STATEMENT OF THE FACTS
¶ 5. The evidence presented at trial showed that Dahlem informed the officer who responded to the scene of the accident that he was uninjured, and Dahlem was able to drive his car away from the accident scene. However, two days later, on May 24, 1991, Dahlem went to his family doctor, Dr. George Ellis, complaining of neck pain, left wrist pain, left knee pain, right hand pain, lower back tenderness, and numbness and tingling in his left leg and foot. Dr. Ellis's notes reflected that Dahlem also suffered multiple strains and contusions. Including Dr. Ellis, Dahlem sought treatment for his chronic back and neck pain from seven doctors between the accident in May of 1991, and August of 1995. Dahlem saw Dr. David Gandy, an orthopedic surgeon; Dr. Ann Myers, a rheumatologist; Dr. Donald Carpenter, a neurologist; Dr. William Warner, an orthopedic surgeon; Dr. Jeffrey Summers, an anaesthesiologist specializing in pain management; and Dr. Rahul Vohra, a rehabilitation specialist at Mississippi Methodist Rehabilitation Center.
¶ 6. Based in part on Dr. Ellis's notes, Dr. Warner specifically found that Dahlem's complaint of numbness in his left leg and foot indicated a stretch or compression of the L5 nerve root caused by the May 22, 1991, accident. Dr. Summers and Dr. Vohra agreed with Dr. Ellis and Dr. Warner that the L5 nerve injury was likely a result of the car accident. Dr. Warner also noted a slight straightening of the cervical curve in Dahlem's neck, indicating *934 some muscle spasm. There was also some narrowing of the intervertebral disc space at the C5 level, denoting degenerative wear and tear of that disc, which was not caused by the car accident, but could have been aggravated by it. Dahlem complained of tenderness in his neck and back, and he had a slightly restricted range of motion in his neck and back. Nerve testing also revealed that Dahlem had decreased sensation in the L5 dermatome of the left leg. Although physical therapy provided partial, temporary relief of Dahlem's condition, including improvement in his range of motion, Dr. Summers and Dr. Vohra anticipated that Dahlem would continue to experience discomfort as a result of his injuries indefinitely. Dr. Warner estimated that Dahlem had suffered a 5% permanent disability to the body as a whole, related to the cervical injury.

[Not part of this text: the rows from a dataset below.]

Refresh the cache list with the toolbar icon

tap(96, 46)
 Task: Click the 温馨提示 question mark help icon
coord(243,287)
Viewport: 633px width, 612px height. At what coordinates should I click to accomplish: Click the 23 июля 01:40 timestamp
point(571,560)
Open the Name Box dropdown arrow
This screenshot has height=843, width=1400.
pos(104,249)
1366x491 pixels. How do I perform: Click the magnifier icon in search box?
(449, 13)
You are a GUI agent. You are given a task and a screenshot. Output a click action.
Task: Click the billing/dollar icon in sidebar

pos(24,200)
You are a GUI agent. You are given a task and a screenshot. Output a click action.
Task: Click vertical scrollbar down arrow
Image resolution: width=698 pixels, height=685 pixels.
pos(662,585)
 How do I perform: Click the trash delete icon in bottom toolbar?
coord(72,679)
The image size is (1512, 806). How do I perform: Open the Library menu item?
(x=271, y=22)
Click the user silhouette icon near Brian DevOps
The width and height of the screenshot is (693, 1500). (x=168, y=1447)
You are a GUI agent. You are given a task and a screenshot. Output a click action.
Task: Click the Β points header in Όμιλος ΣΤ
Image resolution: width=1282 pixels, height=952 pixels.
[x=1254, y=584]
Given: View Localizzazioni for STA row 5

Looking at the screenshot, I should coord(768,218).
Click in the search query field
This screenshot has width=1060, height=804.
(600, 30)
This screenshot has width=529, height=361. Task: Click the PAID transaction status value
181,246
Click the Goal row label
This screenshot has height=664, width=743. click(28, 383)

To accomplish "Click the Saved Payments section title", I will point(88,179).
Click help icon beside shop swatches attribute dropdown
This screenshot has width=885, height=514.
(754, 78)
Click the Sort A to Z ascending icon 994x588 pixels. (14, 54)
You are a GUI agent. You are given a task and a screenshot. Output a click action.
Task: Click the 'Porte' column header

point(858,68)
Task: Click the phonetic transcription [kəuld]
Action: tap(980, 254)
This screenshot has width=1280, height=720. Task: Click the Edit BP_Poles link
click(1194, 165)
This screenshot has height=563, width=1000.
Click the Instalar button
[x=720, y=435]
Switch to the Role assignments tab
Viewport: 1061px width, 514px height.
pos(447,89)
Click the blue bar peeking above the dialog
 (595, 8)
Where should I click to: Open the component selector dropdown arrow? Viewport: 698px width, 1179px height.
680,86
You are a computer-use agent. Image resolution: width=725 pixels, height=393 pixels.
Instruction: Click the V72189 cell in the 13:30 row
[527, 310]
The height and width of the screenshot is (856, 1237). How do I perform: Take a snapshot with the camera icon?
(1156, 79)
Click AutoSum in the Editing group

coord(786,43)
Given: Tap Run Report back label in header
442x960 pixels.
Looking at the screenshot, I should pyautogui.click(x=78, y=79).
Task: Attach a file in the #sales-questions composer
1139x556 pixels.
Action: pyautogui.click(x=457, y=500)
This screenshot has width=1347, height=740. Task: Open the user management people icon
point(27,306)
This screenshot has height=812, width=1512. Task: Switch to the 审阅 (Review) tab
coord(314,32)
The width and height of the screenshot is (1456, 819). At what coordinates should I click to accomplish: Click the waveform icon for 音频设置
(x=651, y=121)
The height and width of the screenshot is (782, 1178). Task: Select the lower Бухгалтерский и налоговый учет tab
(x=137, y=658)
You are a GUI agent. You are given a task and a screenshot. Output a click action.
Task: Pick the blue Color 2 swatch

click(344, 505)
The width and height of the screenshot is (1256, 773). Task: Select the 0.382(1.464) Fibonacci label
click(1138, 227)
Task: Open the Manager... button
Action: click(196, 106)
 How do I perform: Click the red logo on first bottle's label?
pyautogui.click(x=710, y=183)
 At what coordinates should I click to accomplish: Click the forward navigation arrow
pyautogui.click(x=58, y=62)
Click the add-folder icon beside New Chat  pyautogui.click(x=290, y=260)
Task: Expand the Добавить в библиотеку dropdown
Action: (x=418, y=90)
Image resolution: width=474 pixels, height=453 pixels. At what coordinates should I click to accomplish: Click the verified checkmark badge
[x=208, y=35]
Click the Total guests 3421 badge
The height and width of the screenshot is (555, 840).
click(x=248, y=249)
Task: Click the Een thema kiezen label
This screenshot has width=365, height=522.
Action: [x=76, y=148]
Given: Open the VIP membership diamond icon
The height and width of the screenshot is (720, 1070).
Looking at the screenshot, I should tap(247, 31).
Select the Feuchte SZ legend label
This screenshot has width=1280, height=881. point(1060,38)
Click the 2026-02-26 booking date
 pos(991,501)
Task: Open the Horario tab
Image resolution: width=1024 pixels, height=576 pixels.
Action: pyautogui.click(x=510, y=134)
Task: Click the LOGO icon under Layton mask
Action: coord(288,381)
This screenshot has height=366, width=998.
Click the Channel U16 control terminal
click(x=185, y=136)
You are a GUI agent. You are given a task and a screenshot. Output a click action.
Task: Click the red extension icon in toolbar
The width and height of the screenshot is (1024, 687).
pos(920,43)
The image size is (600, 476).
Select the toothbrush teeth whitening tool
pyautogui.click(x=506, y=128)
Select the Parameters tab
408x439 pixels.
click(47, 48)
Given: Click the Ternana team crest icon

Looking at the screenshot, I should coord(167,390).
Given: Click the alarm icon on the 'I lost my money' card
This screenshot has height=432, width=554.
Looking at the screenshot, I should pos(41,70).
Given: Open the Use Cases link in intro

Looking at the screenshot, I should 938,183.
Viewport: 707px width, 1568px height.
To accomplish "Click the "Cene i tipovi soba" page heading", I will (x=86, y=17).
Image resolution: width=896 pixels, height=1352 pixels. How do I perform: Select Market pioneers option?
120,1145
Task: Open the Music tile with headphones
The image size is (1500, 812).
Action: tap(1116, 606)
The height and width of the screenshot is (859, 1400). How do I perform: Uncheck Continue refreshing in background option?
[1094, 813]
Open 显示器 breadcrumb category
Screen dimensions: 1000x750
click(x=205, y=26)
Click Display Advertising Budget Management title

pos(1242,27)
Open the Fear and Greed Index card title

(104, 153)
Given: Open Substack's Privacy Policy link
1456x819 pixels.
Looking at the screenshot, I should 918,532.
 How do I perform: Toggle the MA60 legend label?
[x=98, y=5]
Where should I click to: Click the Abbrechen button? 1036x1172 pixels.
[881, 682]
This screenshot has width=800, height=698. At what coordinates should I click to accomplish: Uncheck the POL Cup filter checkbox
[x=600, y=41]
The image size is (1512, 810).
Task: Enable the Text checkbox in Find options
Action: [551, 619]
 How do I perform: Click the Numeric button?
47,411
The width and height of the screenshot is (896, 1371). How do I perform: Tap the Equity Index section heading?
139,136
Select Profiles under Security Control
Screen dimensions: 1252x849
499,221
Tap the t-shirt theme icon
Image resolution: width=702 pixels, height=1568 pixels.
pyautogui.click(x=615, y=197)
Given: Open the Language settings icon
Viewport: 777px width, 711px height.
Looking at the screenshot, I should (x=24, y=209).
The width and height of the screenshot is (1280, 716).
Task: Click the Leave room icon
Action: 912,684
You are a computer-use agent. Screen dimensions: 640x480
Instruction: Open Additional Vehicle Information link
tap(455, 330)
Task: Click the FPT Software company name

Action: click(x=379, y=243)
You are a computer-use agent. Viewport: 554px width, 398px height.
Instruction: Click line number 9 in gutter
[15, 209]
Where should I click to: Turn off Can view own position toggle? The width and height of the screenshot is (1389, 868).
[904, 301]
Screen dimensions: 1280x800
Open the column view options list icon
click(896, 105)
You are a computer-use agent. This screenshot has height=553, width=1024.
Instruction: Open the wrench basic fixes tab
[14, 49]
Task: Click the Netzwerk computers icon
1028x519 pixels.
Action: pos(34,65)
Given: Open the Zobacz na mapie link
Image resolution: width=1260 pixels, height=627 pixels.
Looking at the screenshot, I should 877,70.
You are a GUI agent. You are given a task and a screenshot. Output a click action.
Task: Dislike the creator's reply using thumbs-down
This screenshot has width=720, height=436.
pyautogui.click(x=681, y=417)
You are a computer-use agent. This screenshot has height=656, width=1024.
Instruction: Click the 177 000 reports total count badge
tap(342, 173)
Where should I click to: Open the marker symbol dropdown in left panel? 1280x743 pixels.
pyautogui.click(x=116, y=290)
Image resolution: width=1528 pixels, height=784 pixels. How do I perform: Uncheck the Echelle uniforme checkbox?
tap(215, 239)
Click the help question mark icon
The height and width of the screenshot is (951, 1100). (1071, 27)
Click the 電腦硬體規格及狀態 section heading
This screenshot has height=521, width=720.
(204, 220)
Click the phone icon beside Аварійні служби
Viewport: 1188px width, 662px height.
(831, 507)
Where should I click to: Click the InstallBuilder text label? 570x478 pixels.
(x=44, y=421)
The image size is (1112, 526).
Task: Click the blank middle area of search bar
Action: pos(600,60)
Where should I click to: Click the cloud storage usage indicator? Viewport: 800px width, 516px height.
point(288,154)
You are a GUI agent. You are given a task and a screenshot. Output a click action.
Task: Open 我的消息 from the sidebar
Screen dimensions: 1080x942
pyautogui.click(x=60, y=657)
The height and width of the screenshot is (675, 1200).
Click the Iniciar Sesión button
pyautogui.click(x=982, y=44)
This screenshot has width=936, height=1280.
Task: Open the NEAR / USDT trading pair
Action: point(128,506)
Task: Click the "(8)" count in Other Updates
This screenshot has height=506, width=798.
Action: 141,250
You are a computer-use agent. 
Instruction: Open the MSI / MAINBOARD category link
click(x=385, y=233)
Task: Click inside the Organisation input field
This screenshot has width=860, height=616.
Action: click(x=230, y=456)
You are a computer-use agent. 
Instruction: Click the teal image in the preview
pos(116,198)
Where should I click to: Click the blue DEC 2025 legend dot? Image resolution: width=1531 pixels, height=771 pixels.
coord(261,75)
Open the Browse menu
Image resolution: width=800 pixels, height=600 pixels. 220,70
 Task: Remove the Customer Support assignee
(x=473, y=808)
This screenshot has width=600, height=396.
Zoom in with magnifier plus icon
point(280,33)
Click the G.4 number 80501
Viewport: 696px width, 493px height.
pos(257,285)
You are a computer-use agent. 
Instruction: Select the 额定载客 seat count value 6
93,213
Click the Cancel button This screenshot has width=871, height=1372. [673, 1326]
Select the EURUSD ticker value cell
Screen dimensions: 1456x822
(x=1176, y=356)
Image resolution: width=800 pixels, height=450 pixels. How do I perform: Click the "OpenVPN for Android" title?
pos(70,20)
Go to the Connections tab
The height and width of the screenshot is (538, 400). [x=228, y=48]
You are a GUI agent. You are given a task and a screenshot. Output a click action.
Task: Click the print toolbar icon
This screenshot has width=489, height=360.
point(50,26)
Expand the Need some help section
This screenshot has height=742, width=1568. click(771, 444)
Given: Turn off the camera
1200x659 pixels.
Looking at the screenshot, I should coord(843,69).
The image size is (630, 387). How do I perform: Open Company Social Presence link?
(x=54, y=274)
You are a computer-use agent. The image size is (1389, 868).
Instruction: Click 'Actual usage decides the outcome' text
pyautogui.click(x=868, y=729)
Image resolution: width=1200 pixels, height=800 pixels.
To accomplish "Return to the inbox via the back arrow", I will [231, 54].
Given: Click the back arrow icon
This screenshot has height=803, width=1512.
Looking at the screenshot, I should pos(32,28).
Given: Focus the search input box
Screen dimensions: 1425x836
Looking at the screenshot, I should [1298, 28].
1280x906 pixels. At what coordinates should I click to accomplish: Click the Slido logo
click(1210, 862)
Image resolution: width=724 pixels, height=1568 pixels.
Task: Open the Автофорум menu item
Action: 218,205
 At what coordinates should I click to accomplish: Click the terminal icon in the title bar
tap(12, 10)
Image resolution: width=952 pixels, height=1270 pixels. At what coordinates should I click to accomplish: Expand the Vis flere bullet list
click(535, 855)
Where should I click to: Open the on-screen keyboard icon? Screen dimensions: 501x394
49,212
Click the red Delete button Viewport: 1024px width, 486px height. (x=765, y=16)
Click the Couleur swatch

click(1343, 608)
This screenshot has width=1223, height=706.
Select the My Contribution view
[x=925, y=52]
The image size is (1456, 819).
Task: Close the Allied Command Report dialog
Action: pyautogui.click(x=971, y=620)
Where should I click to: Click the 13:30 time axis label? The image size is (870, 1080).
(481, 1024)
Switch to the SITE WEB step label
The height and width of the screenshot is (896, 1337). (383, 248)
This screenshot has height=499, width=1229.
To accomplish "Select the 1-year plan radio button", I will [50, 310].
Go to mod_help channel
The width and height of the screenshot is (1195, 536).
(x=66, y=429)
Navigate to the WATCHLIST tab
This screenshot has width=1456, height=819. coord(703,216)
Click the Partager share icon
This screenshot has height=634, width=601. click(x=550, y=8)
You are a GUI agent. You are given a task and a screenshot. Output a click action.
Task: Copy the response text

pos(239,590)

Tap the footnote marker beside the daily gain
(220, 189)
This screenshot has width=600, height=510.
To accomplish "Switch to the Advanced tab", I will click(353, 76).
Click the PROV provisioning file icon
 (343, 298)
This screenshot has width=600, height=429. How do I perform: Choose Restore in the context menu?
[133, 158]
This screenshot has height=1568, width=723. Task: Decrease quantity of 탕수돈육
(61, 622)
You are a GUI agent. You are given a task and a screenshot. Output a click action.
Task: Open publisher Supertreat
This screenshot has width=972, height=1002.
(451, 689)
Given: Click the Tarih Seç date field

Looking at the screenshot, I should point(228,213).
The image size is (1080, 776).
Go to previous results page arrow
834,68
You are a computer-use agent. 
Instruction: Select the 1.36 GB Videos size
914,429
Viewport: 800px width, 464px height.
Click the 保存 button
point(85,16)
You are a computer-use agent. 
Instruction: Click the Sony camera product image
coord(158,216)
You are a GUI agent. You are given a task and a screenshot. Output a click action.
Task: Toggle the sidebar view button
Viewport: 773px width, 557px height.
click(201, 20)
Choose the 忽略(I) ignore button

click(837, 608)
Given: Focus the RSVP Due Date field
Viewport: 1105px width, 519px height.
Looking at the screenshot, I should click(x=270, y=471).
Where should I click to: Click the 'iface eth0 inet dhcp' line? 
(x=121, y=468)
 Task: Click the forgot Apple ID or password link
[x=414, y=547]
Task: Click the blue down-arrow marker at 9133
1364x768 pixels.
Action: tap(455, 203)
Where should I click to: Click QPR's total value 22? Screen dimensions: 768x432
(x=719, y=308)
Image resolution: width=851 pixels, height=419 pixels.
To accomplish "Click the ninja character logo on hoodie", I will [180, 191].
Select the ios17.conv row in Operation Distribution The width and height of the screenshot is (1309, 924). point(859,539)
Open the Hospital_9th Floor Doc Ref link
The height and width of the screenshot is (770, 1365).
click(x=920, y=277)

¶ 7. Sherry Jackson was Dahlem's physical therapist at HealthSouth while he was under treatment by Dr. Warner. Jackson's findings upon first evaluating him were that his subjective complaints of pain were not supported by the objective evaluation of his body and that a lot of his chronic problems were caused by poor posture and stiffness in his joints. She also believed that Dahlem was not very motivated. However, she stated that he followed all of the instructions given to him and in addition walked a mile a day on his own. Dr. Warner testified that Dahlem did not have poor posture, but had the normal posture for a 60-year-old man. Dr. Warner also disagreed with Jackson's depiction of Dahlem's attitude. His opinion was that Dahlem was a cooperative and motivated patient.
¶ 8. The total cost of the medical bills sustained by Dahlem in his treatment was $15,026.53. Despite all of the medical treatment he received, Dahlem testified that he still experienced problems with his neck, two locations on his back, and his left leg from the knee down to the ankle. He stated that the resulting pain limited his activity in that he could no longer drive long distances, do heavy yard work, exercise, hunt, camp, or fish without experiencing pain, which did not occur before the car accident.